◆ DIRECTIONS FOR THIS TASK ◆
Please copy out the entries below exactly, beginning with the line that contains "Instruction: Turn off" and ending with the line that contains "Task: Select Between", and include nothing outside that span.

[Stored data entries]
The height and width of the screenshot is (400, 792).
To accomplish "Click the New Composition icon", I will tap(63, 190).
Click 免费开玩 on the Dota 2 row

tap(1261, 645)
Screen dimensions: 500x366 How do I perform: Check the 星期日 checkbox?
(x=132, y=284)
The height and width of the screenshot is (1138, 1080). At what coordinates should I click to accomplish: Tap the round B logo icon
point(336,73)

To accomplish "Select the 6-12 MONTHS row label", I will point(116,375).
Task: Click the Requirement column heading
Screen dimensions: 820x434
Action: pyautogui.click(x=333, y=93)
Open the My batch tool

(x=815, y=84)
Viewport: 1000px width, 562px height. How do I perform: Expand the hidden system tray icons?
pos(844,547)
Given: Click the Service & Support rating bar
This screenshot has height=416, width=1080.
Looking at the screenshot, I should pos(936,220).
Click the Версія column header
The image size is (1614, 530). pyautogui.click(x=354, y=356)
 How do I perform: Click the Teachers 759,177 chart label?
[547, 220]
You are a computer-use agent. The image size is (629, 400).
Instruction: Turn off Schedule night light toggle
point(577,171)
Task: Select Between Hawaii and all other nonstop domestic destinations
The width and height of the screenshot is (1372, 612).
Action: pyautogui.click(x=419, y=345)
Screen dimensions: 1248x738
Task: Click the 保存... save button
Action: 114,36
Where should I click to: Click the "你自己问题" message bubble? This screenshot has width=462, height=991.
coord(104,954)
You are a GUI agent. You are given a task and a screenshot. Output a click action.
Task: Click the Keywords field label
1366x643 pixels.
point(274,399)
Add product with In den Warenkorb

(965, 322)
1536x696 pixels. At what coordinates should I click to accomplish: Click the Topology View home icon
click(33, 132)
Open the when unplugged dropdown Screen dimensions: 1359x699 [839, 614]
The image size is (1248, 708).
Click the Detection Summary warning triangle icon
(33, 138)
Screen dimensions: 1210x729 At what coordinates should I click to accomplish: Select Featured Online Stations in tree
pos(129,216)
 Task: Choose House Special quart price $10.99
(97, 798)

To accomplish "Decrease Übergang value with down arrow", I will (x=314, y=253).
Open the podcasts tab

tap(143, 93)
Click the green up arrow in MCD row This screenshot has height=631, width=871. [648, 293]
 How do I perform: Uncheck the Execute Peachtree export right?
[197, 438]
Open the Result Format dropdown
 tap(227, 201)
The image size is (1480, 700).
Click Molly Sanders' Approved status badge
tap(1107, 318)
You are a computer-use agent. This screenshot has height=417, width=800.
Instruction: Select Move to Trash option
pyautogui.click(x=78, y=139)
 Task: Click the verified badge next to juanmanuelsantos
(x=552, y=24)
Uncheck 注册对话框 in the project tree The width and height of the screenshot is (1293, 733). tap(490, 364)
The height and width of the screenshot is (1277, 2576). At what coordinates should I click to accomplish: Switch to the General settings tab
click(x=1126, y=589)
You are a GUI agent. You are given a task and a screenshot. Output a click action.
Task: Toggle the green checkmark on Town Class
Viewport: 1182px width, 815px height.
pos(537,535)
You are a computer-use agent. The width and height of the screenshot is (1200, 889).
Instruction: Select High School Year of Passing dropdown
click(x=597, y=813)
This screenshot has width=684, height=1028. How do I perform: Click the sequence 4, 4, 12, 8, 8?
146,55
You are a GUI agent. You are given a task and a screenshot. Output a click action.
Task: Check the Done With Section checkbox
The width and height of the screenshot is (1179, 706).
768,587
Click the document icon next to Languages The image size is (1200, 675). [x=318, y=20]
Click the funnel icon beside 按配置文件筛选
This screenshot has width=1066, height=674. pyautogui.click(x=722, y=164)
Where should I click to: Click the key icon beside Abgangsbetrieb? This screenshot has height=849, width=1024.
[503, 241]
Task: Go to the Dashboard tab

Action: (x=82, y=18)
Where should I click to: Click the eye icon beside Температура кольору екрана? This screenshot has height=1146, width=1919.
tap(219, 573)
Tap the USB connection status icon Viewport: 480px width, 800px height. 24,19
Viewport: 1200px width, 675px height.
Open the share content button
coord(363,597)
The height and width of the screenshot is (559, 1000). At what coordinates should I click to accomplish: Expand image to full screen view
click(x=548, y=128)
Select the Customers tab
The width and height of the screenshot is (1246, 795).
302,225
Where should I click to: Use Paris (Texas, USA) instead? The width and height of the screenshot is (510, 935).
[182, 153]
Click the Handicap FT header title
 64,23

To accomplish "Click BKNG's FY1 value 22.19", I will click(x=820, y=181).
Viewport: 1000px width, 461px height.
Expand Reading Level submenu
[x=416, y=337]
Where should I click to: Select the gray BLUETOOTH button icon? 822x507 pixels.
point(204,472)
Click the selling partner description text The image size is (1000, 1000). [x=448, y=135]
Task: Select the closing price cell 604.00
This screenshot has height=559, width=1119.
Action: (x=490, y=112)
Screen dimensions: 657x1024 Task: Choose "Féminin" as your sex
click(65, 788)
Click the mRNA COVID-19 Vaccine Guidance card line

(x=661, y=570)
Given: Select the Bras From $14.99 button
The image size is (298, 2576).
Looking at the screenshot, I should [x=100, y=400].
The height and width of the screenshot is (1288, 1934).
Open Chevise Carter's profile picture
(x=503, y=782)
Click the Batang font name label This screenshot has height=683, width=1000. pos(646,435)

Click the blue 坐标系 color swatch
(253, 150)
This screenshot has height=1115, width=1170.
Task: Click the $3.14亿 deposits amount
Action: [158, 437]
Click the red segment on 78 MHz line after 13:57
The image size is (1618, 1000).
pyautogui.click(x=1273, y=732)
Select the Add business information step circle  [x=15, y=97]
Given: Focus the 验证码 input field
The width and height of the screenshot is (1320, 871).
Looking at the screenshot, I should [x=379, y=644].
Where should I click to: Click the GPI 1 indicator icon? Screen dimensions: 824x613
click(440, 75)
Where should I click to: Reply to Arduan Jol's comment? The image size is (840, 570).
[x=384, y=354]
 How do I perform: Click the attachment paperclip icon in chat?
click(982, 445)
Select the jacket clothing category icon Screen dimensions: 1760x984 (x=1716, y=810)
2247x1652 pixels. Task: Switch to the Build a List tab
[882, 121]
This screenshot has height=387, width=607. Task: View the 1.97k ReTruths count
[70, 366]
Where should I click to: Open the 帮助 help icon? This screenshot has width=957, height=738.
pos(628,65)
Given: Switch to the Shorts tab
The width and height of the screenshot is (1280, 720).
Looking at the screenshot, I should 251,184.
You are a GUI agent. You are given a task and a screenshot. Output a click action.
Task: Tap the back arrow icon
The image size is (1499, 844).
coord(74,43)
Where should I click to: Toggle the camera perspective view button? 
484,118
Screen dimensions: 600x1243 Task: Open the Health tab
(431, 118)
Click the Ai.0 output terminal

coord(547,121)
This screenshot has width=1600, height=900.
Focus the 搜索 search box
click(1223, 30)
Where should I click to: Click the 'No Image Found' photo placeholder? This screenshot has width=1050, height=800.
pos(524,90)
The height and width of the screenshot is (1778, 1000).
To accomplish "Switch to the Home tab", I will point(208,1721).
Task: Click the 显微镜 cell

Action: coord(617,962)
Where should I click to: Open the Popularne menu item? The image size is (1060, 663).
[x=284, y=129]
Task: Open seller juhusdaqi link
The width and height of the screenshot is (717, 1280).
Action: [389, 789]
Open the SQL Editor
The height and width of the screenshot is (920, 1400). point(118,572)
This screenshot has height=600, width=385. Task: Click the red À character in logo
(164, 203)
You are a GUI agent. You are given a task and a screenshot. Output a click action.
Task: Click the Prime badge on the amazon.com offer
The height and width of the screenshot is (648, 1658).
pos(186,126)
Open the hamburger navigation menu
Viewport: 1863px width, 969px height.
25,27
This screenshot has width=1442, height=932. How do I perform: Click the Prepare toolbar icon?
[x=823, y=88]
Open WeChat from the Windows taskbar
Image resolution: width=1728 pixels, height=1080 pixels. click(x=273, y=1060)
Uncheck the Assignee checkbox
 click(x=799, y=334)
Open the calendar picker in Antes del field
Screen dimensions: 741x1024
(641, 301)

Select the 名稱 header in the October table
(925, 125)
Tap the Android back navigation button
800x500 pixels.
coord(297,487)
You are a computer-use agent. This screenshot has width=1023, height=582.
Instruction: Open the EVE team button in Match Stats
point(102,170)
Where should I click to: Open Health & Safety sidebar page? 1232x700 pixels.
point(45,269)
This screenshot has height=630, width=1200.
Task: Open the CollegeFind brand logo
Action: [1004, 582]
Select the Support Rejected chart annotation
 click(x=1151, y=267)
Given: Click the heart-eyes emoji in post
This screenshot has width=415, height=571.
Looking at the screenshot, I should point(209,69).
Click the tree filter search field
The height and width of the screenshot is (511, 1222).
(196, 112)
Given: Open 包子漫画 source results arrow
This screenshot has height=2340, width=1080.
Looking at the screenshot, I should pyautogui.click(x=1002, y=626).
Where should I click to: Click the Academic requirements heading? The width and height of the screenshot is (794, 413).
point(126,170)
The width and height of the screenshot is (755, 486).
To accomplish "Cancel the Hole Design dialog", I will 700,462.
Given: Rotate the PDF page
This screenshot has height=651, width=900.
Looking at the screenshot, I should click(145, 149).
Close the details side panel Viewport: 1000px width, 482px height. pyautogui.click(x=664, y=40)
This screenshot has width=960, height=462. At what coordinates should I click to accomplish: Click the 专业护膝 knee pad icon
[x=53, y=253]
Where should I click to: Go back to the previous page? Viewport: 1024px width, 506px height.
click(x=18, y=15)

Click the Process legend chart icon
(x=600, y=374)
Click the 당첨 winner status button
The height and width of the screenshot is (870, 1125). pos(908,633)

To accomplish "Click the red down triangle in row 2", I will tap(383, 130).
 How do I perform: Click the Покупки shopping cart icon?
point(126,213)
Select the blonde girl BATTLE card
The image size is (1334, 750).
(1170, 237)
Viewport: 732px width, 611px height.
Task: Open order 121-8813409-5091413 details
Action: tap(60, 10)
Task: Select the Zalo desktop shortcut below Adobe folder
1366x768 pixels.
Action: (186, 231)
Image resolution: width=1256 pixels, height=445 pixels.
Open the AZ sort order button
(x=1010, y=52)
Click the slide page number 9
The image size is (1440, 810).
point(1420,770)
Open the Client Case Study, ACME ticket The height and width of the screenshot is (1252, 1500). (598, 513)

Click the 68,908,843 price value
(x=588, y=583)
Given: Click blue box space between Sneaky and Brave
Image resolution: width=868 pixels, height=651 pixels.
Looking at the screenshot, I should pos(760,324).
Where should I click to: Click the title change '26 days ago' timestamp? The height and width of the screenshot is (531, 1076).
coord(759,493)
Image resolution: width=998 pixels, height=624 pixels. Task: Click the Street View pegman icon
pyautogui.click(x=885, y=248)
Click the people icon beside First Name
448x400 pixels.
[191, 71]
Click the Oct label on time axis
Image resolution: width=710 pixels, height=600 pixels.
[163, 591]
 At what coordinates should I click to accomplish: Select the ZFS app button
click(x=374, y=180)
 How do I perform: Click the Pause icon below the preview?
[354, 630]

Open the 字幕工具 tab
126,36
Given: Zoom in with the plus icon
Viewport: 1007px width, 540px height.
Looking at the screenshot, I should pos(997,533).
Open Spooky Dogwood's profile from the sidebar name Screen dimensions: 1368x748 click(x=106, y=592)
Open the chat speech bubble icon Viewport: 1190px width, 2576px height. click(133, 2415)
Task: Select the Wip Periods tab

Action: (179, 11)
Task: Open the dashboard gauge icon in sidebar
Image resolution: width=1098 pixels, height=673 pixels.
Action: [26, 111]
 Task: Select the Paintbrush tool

◆ ANSWER SPACE ◆
Instruction: Turn off Schedule night light toggle
point(577,171)
Task: Select Between Hawaii and all other nonstop domestic destinations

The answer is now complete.